- [What this exercise asks]
1. Summarize the excerpt about the Babes of Science in two sentences.
2. Output everything in the excerpt about the Babes of Science from "Liane and Marilyn" down to "of personal revelations.", with no changes.

Originally, we were three Babes of Science. The polite word by one of the older Norwegian scientists was “senior ladies”, which had a trace oldmaidishness to it. Even matronly—something no woman—mother or not wants to be called. The Babes of Science on AMASE provided a much-needed counterpoint to the swaggering, tall men who called most of the shots on these expeditions. We Babes didn’t take any guff from any one and were well known for being out spoken and opinionated.
Liane and Marilyn making G&T on ship, 2005

Liane Benning, one of the original scientists on AMASE, and the youngest of the three of us is German, raised in Romania. At that time, she was a Professor at the University of Leeds in Great Britain. With short sandy hair, Liane is intense, focused, and direct. Then, she was a smoker often with a cigarette dangling out of her mouth when she was taking a break. An intensely private person, Liane held her personal cards very close to her chest. Over the years, Steelie and I tried subtly, and unsuccessfully, to pry out whether she was in love with anyone and who that person might be. Eventually, we gave up because she slyly never revealed much. We needed to content ourselves with taking in what she gave in terms of personal revelations.

- [Record list]
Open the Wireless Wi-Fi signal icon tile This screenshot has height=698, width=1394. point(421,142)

* * *

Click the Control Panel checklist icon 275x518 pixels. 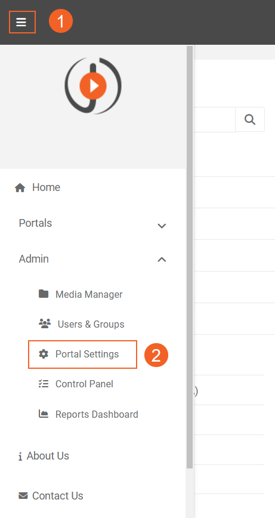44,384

- [Task-by-task answers]
1. The excerpt describes the Babes of Science, originally three scientists on the AMASE expeditions who were known for being outspoken and opinionated and who provided a counterpoint to the swaggering, tall men who called most of the shots. It then profiles Liane Benning, the youngest of the three, who is German, was raised in Romania, was then a professor at the University of Leeds, and, as an intensely private person, revealed little about her personal life despite attempts to learn whether she was in love with anyone.

2.
Liane and Marilyn making G&T on ship, 2005

Liane Benning, one of the original scientists on AMASE, and the youngest of the three of us is German, raised in Romania. At that time, she was a Professor at the University of Leeds in Great Britain. With short sandy hair, Liane is intense, focused, and direct. Then, she was a smoker often with a cigarette dangling out of her mouth when she was taking a break. An intensely private person, Liane held her personal cards very close to her chest. Over the years, Steelie and I tried subtly, and unsuccessfully, to pry out whether she was in love with anyone and who that person might be. Eventually, we gave up because she slyly never revealed much. We needed to content ourselves with taking in what she gave in terms of personal revelations.